Diesel smuggling has a long history in Baluchistan, Pakistan’s southwestern province, and the stranglehold placed on Iran’s exports by the United States and its allies have helped the trade flourish. Sanctions led to a sharp drop in the value of the Iranian rial in September, when it lost 40 percent of its value against the dollar, according to Reuters. The currency devaluation meant that the illicit trade in diesel was even more profitable for Pakistani smugglers. The price for a gallon of diesel is less than for a gallon of mineral water, and smuggled gas sells for less than legally obtained fuel in Pakistan. As a result, smugglers find a thirsty market for their goods.

Some smugglers bring Iranian diesel into Pakistan by foot, carrying soda bottles, while the more enterprising among the traders have opted for pick-up trucks to maximize their returns. The illicit diesel trade has even enticed one-time opium smugglers to change their line of work. "Why smuggle opium when you can earn as much money by smuggling diesel? It's much safer," a former drug trafficker turned diesel smuggler told Reuters.

Reliable estimates on the volume of the trade are impossible to make, but traders told Reuters that upwarover 1.3 million gallons of Iranian diesel is filled into Baluchistani tankers daily. The diesel is then shipped across Pakistan and sold to consumers throughout the energy-starved nation.

Responsibility for law enforcement in Baluchistan falls largely on the paramilitary Frontier Corps. The report points to their complicity in the illegal trade. "The Frontier Corps, coast guards and police provide the smugglers with protection in return for their share," a senior government official in Baluchistan told Reuters.

Officially, the Frontier Corps has denied all claims of involvement in smuggling. Authorities say they lack adequate “forces, proper weapons and equipment to stop the smuggling,” a customs official told Reuters. With sanctions on Iran unlikely to end soon, and the rule of law unlikely to be enforced in Baluchistan, the illegal Iranian diesel trade will thrive.

→ GIVEN TASK A
Transcribe the lines of the records verbatim, starting with the line that contains "Task: Click the report document icon" and going on through the line that contains "Action: click(x=146, y=370)".
The text and the records are independent of each other and unrelated in content.

→ PROVIDED RECORDS
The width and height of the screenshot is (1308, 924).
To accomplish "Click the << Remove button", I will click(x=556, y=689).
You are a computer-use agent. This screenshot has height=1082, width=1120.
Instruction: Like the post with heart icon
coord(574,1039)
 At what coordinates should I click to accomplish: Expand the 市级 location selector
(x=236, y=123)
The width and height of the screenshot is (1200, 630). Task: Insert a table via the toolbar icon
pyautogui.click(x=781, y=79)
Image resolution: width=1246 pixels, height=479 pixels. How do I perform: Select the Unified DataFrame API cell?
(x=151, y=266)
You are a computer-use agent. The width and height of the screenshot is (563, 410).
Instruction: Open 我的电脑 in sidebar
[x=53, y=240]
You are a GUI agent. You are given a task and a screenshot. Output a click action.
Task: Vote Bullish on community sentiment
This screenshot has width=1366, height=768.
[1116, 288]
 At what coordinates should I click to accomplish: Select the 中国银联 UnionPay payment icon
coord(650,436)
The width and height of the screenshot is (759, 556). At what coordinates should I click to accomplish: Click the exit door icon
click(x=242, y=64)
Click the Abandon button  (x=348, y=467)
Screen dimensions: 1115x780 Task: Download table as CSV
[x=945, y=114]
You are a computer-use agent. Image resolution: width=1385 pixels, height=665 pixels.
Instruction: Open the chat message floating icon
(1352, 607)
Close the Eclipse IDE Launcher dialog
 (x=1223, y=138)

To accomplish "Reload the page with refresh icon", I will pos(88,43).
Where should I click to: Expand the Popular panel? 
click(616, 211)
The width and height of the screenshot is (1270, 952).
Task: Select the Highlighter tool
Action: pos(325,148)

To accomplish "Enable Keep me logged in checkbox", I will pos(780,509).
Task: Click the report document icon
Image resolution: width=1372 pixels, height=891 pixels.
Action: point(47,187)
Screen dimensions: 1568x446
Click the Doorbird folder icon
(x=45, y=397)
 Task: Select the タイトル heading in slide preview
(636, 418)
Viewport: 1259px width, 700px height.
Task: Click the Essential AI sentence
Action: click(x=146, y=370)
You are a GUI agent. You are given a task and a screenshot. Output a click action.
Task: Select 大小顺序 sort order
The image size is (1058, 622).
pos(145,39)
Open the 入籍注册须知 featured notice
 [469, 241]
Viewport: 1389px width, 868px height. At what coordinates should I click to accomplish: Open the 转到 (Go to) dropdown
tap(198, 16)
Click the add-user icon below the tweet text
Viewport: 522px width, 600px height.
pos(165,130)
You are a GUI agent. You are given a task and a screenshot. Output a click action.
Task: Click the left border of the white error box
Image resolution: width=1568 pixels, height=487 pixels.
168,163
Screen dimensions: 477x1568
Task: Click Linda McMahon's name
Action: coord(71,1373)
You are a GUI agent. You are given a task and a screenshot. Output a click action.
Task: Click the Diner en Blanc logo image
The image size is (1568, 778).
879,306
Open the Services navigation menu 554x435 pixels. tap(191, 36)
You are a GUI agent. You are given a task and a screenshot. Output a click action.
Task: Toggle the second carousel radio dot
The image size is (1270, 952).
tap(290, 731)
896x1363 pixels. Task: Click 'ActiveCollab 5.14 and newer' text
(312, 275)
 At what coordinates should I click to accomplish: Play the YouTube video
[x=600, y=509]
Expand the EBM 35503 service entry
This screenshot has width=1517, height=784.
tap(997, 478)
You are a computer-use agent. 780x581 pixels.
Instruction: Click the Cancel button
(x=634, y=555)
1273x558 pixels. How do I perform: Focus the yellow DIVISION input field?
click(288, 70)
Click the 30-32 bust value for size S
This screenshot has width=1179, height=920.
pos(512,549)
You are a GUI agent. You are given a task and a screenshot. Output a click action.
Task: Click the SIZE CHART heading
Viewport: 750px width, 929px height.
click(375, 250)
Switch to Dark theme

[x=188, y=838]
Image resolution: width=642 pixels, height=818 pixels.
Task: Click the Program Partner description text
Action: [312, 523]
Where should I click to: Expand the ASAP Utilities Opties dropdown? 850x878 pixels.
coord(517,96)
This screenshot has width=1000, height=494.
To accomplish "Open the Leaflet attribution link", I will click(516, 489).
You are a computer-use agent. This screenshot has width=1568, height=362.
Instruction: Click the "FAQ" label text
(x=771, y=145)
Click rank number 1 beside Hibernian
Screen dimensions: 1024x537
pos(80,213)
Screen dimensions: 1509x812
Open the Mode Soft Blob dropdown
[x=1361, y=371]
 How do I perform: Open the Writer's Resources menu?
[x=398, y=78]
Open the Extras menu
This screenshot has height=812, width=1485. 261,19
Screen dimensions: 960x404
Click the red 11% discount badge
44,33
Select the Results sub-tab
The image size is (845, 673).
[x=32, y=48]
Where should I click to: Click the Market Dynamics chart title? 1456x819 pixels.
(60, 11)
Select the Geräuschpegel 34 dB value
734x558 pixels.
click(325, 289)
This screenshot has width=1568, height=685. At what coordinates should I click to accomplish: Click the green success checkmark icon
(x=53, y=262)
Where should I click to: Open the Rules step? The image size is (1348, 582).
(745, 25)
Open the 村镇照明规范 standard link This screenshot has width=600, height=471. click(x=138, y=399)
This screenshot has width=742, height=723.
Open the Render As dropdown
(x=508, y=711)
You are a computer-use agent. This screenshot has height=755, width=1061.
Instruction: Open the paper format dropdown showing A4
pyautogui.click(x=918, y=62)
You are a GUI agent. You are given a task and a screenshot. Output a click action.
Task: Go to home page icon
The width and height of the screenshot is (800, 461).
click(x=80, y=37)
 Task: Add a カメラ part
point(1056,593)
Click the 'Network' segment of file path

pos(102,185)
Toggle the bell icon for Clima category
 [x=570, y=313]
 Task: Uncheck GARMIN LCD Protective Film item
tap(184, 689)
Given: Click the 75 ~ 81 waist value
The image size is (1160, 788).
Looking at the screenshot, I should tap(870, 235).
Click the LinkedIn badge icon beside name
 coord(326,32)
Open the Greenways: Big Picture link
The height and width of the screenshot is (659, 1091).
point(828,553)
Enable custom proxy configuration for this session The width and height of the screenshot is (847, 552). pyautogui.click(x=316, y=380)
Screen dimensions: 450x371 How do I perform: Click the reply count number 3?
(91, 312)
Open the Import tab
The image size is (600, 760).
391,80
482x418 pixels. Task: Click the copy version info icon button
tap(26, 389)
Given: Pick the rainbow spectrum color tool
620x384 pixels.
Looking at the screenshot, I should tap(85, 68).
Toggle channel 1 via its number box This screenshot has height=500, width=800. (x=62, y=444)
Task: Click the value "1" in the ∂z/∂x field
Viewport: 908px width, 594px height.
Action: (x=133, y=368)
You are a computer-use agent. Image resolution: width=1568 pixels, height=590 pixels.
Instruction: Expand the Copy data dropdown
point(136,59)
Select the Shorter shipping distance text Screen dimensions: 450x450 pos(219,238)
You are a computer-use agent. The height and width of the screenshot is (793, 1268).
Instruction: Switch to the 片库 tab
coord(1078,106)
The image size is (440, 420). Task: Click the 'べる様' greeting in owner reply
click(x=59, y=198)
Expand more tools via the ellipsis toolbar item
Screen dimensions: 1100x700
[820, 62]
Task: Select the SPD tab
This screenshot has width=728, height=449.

→ GIVEN TASK B
List the bodies that, according to the senior government official quoted in the passage on Iranian diesel smuggling, provide the smugglers with protection.

→ EXPECTED ANSWER A
Task: Click the report document icon
Image resolution: width=1372 pixels, height=891 pixels.
Action: point(47,187)
Screen dimensions: 1568x446
Click the Doorbird folder icon
(x=45, y=397)
 Task: Select the タイトル heading in slide preview
(636, 418)
Viewport: 1259px width, 700px height.
Task: Click the Essential AI sentence
Action: click(x=146, y=370)

→ EXPECTED ANSWER B
- The Frontier Corps
- Coast guards
- Police